Monday, November 06, 2006

Winter North Atlantic

My brother sent me some photos of his backyard near Quebec City. The wet snow hangs heavy on the clothesline and flower branches. I just returned from the Caribbean, where the temperatures were in the high 80’s and low 90’s with occasional rain and/or downpours. Our parish has a priest in residence for two years who lives in the mountains of Peru and wonders about the afternoon thunderstorms we had during the summer; something new to him, as are our Gulf and East Coast hurricanes. He’s also never lived through a tornado.

Each area has its own typical weather. When I lived on the coast, we never thought twice about hurricanes and, in fact, my brother and I went through the eye of one on an unprotected beach. During the time I lived in the Midwest, we could almost feel a tornado hours ahead of its coming. In thunderstorm areas, you just know when you will get one, especially in Texas where the lightning is worse than anywhere. In other parts of the world, it’s monsoons, cyclones, blinding downpours and anything else Mother Nature thinks up.

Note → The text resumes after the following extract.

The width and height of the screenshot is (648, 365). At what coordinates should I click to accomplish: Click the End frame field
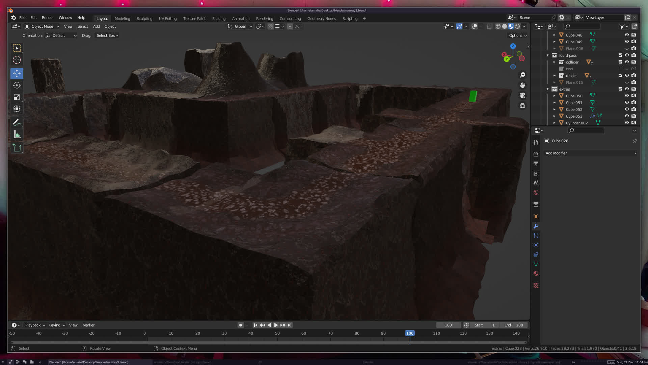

I don’t think my friend has seen fog. We used to have it back at the beach – what my father, the fisherman, called "shutdown fog," when nobody went anywhere unless you had radar. Other areas have it, too, but we seemed to have it more often and small craft would get very lost in it because they never carried a compass.

Oceans, too, have their own weather. The Roaring Forties, at 40 degrees south latitude, has almost no land mass to stop the ocean’s worldwide flow. "Winter North Atlantic" is perhaps the worst and freighters must be loaded lighter here than anywhere else.